IKSEMICON IK3301_11

IK3301
Triple DC to DC Converter Control IC for CCD Image sensor
DESCRIPTION
IK3301 is to be used as power supply control IC for the system that is based on CCD image sensor. IK3301
supplies all the voltages that are needed to operate CCD image sensor, 15V, 5V and –8V, with excellently
controlled ripple voltage. The typical power efficiency of this device is 80% at a standard load current. Due
to the high power efficiency, the heat dissipation is suppressed, which can be fatal to the image quality of
CCD sensor. Excellent voltage ripple and suppressed heat dissipation will be very beneficial for the CCD
system that needs high image quality.

[Records of locating words and elements]

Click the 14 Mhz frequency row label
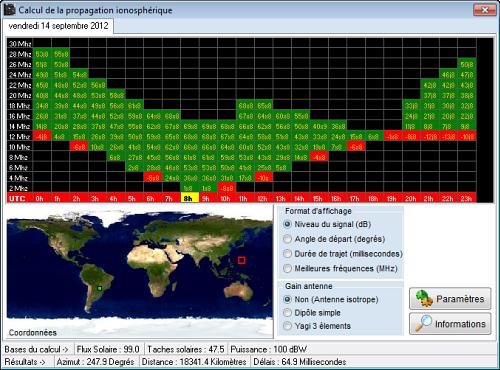500x370 pixels. coord(20,126)
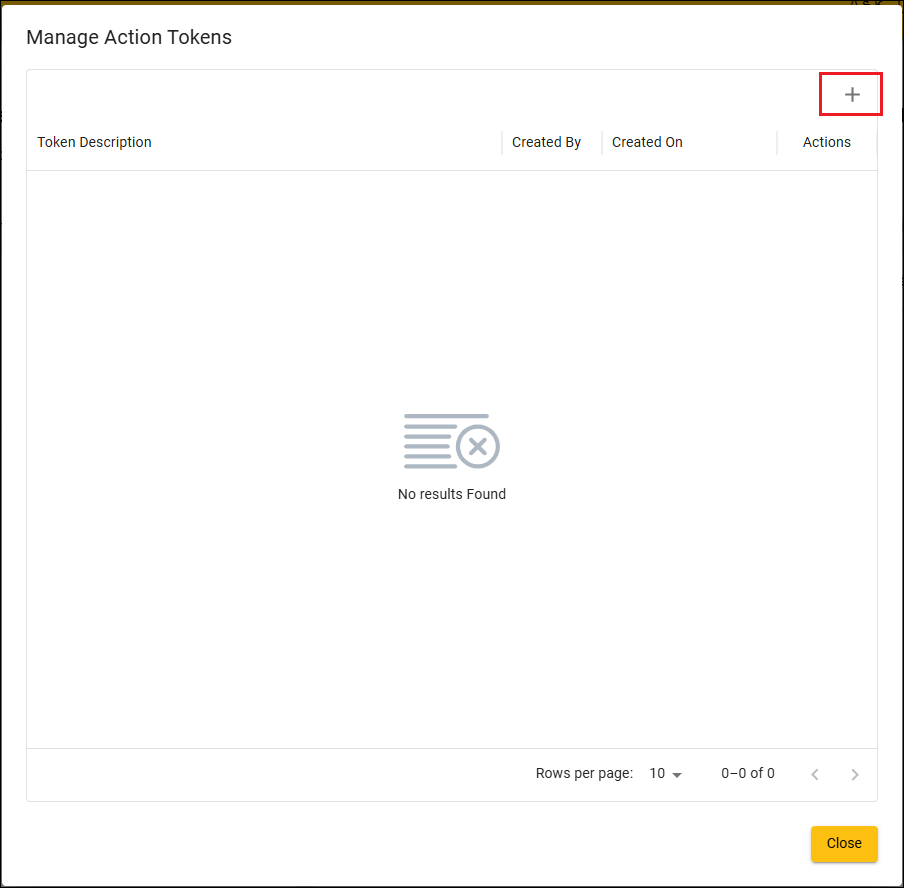Click the plus icon to add a token

tap(851, 95)
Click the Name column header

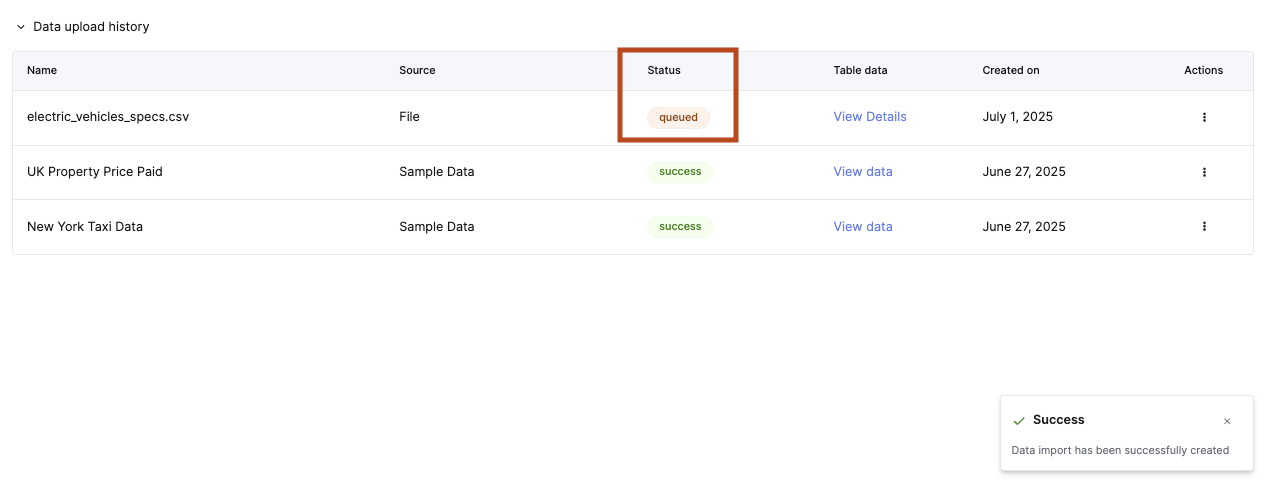(x=42, y=70)
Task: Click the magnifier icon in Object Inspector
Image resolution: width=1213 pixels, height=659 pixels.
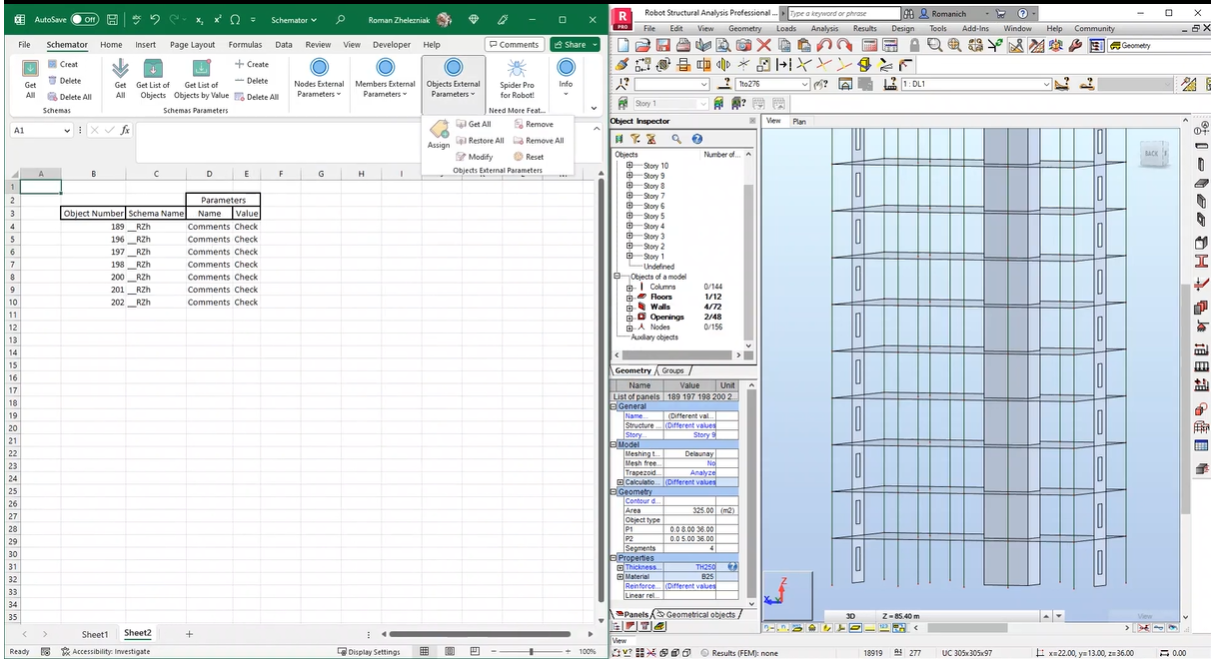Action: point(676,139)
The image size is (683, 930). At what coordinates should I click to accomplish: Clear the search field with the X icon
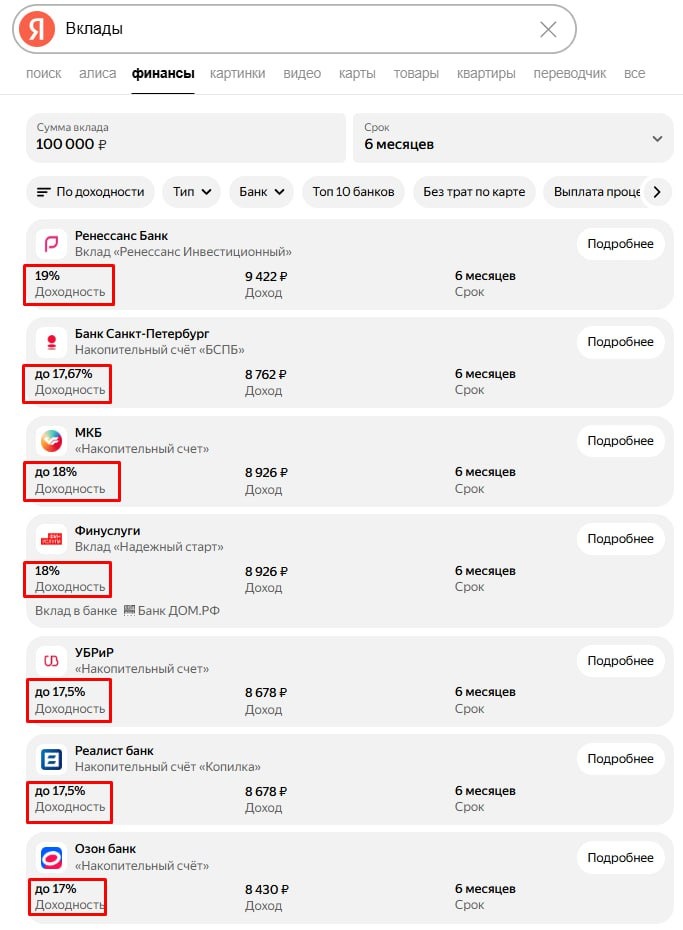pos(548,29)
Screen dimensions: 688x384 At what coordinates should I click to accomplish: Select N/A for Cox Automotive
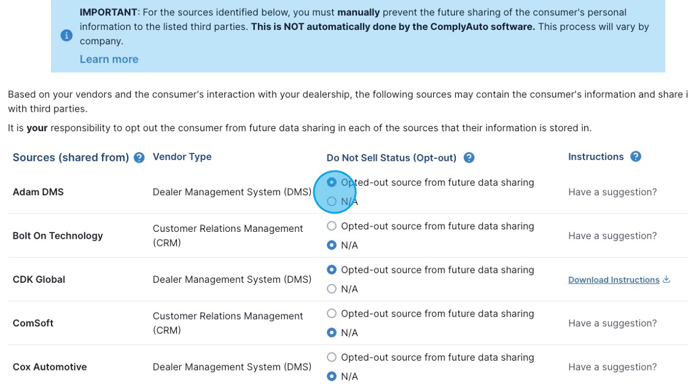coord(332,377)
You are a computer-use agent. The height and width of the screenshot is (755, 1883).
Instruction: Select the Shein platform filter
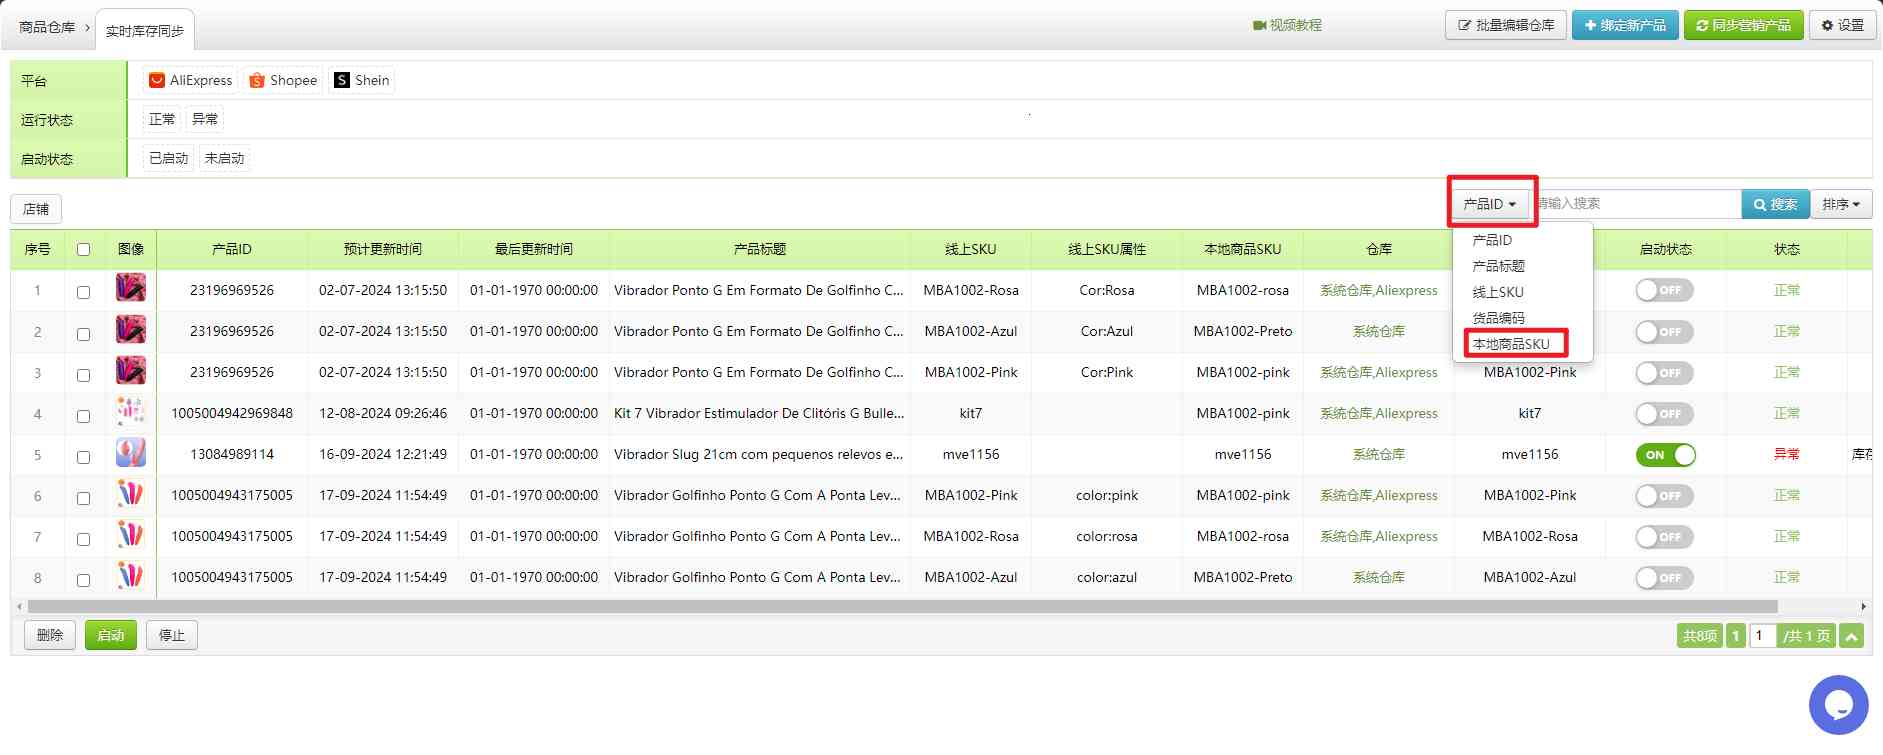click(x=361, y=80)
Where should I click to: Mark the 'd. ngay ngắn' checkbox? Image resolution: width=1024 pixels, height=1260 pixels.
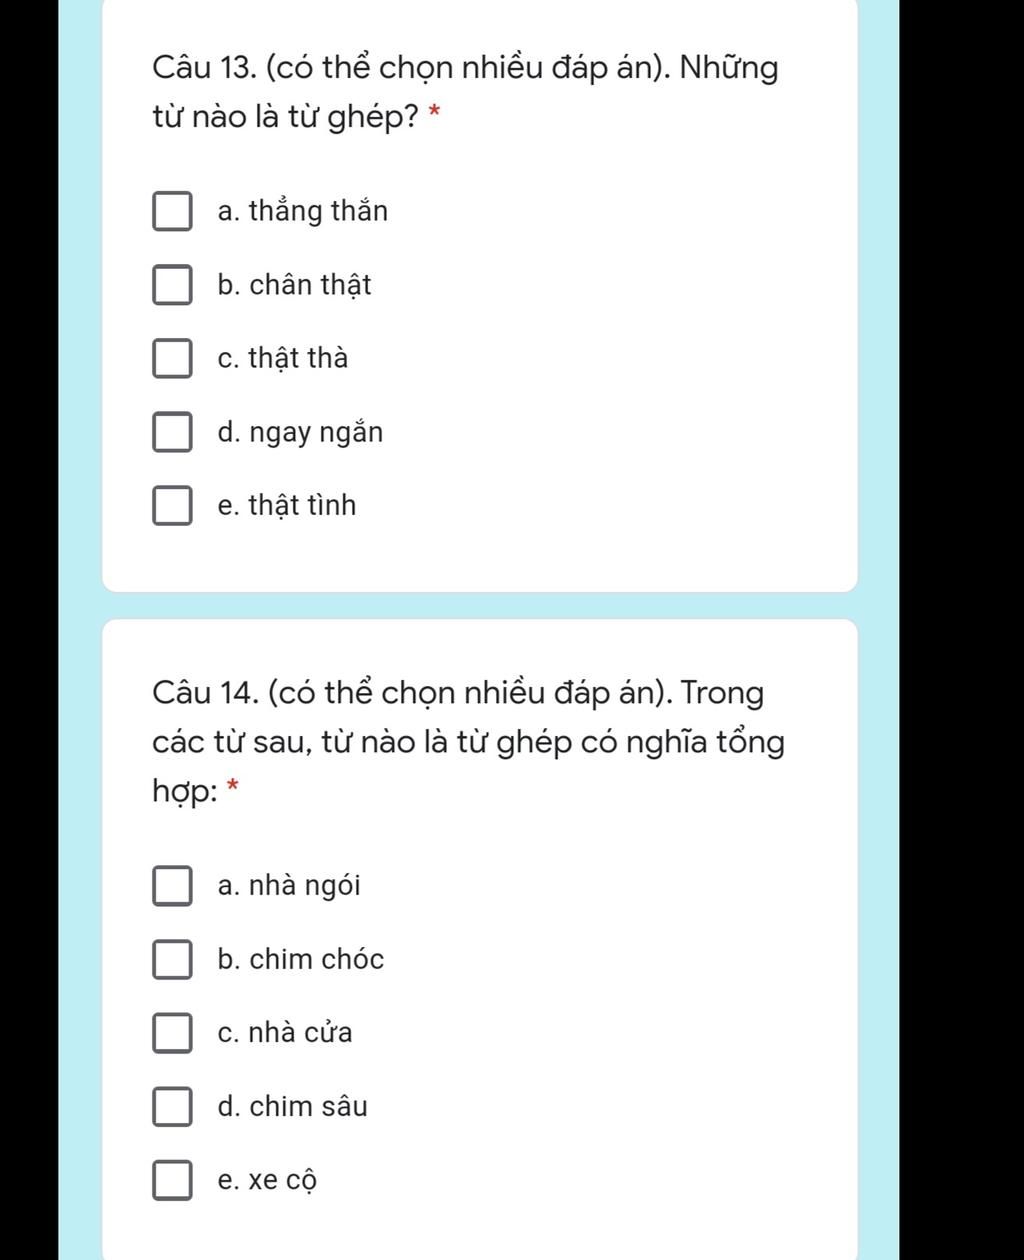click(171, 433)
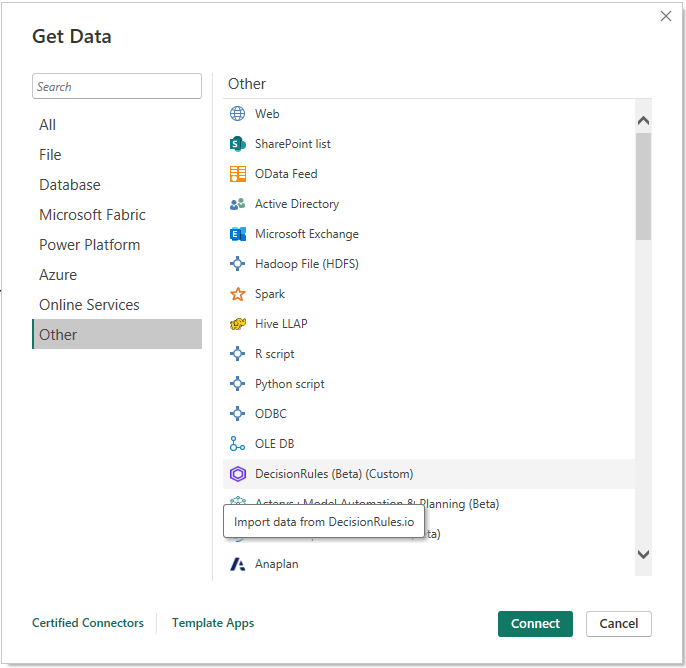Image resolution: width=686 pixels, height=668 pixels.
Task: Open the Certified Connectors link
Action: (x=88, y=623)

● **EXERCISE DIRECTIONS**: Reproduce the IK3301 description word for word, from "IKSEMICON IK3301_11" up to and including "high image quality.".

● **TASK RESULT**:
IKSEMICON IK3301_11

IK3301
Triple DC to DC Converter Control IC for CCD Image sensor
DESCRIPTION
IK3301 is to be used as power supply control IC for the system that is based on CCD image sensor. IK3301
supplies all the voltages that are needed to operate CCD image sensor, 15V, 5V and –8V, with excellently
controlled ripple voltage. The typical power efficiency of this device is 80% at a standard load current. Due
to the high power efficiency, the heat dissipation is suppressed, which can be fatal to the image quality of
CCD sensor. Excellent voltage ripple and suppressed heat dissipation will be very beneficial for the CCD
system that needs high image quality.